Masako Katsura was born in Tokyo, Japan, in 1913. There is very little known about what life was like for young Katsura, but we do know that she lived with her brother and three sisters.
This title was one of six U.S. championships that Katsura would go on to win in her career.
However, this isn’t to say that Katsura was unstoppable. As her career progressed, especially to the 1954 World Three-Cushion Tournament, held in Buenos Aires, Argentina, some of the world’s best players were on the scoreboard, many of whom came out of retirement.
The line-up was;
- Ray Miller
- Harold Worst
- Juan and Ezequiel Navarra
- Welker Cochran
- and the defending champion, Kilgore
Katsura was, as always, the only female competitor in the competition. The matches started off well as Katsura won over Miller (60-47) and continued on a winning streak against various other opponents.

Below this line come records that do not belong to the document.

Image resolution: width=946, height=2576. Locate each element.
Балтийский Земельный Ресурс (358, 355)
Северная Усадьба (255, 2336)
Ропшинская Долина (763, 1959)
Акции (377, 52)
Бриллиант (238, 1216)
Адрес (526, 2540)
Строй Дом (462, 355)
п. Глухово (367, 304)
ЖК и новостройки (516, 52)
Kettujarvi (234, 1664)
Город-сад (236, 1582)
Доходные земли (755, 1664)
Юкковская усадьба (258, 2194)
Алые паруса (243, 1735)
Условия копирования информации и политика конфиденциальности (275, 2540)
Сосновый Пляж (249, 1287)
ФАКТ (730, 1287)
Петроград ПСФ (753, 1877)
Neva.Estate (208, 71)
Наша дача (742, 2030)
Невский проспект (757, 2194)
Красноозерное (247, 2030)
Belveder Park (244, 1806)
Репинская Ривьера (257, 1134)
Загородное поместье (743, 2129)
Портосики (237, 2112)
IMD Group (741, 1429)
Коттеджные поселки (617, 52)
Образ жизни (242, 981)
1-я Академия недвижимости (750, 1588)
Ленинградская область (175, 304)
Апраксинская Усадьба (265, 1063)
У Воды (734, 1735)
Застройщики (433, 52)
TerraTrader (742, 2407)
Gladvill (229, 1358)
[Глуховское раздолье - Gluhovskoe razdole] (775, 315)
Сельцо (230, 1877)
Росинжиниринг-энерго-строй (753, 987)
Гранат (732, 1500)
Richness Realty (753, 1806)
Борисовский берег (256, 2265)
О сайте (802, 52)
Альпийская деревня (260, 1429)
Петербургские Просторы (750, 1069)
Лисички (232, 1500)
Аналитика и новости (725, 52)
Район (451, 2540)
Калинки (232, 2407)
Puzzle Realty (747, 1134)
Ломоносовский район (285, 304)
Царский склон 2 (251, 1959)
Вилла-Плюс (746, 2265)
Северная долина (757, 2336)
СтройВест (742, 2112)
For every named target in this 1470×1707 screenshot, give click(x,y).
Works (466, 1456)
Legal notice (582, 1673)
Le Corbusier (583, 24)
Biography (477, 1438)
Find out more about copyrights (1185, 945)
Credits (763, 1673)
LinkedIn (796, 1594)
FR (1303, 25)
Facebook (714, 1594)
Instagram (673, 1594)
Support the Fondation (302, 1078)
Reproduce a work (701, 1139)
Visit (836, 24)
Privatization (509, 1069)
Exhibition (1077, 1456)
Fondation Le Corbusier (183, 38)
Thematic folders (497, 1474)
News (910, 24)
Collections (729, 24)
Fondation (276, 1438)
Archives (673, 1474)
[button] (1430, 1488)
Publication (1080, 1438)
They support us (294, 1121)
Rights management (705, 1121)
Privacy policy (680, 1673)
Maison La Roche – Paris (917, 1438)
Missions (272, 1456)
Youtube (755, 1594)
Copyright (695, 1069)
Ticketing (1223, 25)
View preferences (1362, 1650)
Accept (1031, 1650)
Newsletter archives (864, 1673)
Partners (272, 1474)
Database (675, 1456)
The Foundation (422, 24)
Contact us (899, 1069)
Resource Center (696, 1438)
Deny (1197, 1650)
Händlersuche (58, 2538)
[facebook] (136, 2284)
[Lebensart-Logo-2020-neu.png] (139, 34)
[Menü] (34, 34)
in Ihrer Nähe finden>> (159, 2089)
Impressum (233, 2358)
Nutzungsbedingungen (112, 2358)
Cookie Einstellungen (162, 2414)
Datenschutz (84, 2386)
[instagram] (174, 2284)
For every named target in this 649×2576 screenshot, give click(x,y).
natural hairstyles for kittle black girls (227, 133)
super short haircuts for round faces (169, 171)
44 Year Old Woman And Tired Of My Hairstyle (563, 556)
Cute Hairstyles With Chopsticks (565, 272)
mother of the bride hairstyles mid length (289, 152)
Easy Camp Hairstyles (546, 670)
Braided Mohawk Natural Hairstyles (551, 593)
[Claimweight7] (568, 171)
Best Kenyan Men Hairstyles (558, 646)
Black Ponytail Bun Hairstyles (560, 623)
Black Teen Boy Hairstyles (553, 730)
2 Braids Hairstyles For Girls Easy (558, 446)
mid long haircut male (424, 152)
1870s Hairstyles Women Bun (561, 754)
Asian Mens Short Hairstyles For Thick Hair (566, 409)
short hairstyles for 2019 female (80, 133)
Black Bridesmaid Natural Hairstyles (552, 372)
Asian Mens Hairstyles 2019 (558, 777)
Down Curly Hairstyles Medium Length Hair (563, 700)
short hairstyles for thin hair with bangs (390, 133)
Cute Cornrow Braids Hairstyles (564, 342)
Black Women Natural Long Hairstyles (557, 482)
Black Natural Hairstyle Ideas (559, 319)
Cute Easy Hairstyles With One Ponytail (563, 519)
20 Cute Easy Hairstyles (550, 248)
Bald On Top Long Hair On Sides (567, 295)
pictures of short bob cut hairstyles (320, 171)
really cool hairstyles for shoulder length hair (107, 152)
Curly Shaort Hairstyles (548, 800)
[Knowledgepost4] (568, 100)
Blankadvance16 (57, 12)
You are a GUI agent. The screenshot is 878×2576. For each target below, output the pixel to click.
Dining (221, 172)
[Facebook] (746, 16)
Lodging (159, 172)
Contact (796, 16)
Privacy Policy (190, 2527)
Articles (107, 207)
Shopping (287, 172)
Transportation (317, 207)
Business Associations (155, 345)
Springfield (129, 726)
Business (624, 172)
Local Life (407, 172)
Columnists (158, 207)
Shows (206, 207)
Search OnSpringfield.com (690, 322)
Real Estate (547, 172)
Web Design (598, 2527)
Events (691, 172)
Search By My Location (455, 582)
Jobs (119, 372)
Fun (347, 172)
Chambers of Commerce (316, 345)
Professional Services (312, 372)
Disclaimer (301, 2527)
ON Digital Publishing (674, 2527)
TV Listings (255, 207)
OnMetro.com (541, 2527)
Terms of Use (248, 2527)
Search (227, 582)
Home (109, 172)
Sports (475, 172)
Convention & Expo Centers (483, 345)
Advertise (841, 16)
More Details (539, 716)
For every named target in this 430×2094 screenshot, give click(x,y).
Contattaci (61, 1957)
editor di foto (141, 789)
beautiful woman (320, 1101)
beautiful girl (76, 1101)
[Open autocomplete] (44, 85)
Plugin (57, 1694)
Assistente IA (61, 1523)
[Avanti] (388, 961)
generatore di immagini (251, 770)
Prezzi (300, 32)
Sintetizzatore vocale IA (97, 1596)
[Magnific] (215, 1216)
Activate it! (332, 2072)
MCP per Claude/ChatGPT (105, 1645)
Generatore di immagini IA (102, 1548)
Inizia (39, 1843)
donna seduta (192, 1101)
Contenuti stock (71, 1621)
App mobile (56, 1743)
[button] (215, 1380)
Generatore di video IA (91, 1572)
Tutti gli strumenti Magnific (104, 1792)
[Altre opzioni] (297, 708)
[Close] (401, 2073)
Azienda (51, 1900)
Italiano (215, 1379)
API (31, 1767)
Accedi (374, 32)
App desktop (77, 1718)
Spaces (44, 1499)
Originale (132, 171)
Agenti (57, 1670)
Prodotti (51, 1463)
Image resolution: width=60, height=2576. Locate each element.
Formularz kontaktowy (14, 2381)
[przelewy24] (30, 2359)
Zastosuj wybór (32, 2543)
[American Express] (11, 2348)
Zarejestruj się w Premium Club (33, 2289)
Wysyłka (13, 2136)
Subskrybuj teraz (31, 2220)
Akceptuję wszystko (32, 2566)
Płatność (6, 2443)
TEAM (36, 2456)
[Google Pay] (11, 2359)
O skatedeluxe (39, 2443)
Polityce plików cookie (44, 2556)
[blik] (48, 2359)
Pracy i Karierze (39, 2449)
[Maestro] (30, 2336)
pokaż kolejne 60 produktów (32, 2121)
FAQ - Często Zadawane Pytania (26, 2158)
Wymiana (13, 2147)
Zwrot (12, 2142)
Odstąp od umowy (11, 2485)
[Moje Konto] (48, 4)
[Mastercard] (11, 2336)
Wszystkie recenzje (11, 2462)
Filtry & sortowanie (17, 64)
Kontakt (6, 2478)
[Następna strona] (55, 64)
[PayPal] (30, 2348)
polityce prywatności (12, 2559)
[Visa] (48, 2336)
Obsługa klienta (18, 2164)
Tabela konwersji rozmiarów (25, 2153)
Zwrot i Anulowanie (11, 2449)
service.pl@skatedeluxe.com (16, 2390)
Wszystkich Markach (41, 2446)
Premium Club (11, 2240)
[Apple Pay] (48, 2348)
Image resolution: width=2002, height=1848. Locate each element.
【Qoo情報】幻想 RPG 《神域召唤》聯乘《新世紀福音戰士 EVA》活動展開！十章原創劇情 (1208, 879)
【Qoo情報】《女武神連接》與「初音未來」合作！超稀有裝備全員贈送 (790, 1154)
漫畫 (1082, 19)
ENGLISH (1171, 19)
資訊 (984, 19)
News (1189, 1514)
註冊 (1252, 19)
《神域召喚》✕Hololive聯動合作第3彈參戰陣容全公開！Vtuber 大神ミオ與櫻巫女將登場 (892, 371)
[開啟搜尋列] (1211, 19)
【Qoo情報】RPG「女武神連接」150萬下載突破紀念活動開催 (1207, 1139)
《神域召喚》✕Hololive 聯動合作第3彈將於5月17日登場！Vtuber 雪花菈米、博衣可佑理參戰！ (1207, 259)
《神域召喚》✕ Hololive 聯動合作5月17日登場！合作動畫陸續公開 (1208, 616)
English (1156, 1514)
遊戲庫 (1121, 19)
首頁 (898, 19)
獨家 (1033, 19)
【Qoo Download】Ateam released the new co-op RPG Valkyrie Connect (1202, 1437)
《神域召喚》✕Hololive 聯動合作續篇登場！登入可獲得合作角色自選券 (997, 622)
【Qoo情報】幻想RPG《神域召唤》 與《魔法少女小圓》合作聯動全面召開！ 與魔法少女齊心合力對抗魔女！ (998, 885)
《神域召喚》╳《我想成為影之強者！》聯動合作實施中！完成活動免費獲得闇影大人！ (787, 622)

However, she started to lose games against players like Ezequiel Navarra (60-28), but won against his brother and came in fourth place. Worst, who had come out of retirement for the tournament, won on 25th October 1954.
Taking a Step back from Billiards
In 1958, she reappeared and made 30 appearances in exhibitions, but had also released two instructional books on how to play billiards that were launched in Japan.
However, the billiards world stirred in 1959 when word broke that Katsura would be playing an exhibition against Harold Worst in a one-week match up to 1,200 points, hosted by the Randolph Recreations venue in Chicago.
The show was then moved to Philadelphia, where they played six matches to 50 points (three cushions) and then exhibited in New York. This didn’t come without rustling a few media feathers.
In March 1959, Katsura appeared on CBS’s popular guess game show, What’s My Line?, where she funnily wrote and signed her name on the name card using Japanese characters.
She also appeared on You Asked For It, the ABC show where she went backstage on western movie sets to show how they were set up and recorded, and again in 1960, where she showcased some of her trickshot performances for the cameras.
By 1961, there had reached a point in the billiards world where such three-cushion world championship competitions had not been organized nor happened. This meant that Harold Worst had remained the champion for over seven years and, in doing so, issued Katsura a competitive match offer for $2,000.
Worst was actually so committed to these events that he tried to take legal action against the Argentinian three-cushion tournament that was billing itself as the world championship tournament for overlapping the dates of the event.
Katsura accepted but was beaten by Worst by 350 to 276.
After this 1961 world championship era, Katsura went quiet, and the world found her living relatively off the grid. Professionally and in the billiards world, it was reported that she had gone into retirement, and there were rumors that her husband had tried to keep her from playing billiards any longer. He passed away in 1967.
Come 1976, Katsura did appear at Palace Billiards in San Francisco, where she borrowed a cue from a random player and proceeded to sink 100 points at the straight rail with no errors, nearly 20 years after she had last performed in the public eye.
Reportedly from the scene, it was stated that ‘without a miss, she smiled and bowed to an applauding crowd, stepping away from the spotlight and disappearing forever from the American billiard stage. (Robert Byrne, a prolific pool and billiard author at the time.
And that’s what happened.
Katsura returned to Japan to live with her sister in 1990, where she spent the rest of her days before passing away in 1995.
In September 2002, a memorial tournament was organized in Katsura’s name, dubbed the Katsura Memorial: The First Ladies Three Cushion Grand Prix, which was hosted in Japan and aired on SkyTV around the world.
To this day, Katsura is still considered to be one of the greatest billiards players in history.
She was inducted into the Billiard Congress of America’s Hall of Fame in 1966, and in 2003, she was awarded the U.S. Billiard Media Association’s Player of the Century award. In March 2021, she was featured in the GoogleDoodle artwork celebrating International Women’s Day.
Katsura’s impact on the sport of billiards cannot be understated, and she will always be remembered as one of the all-time greats.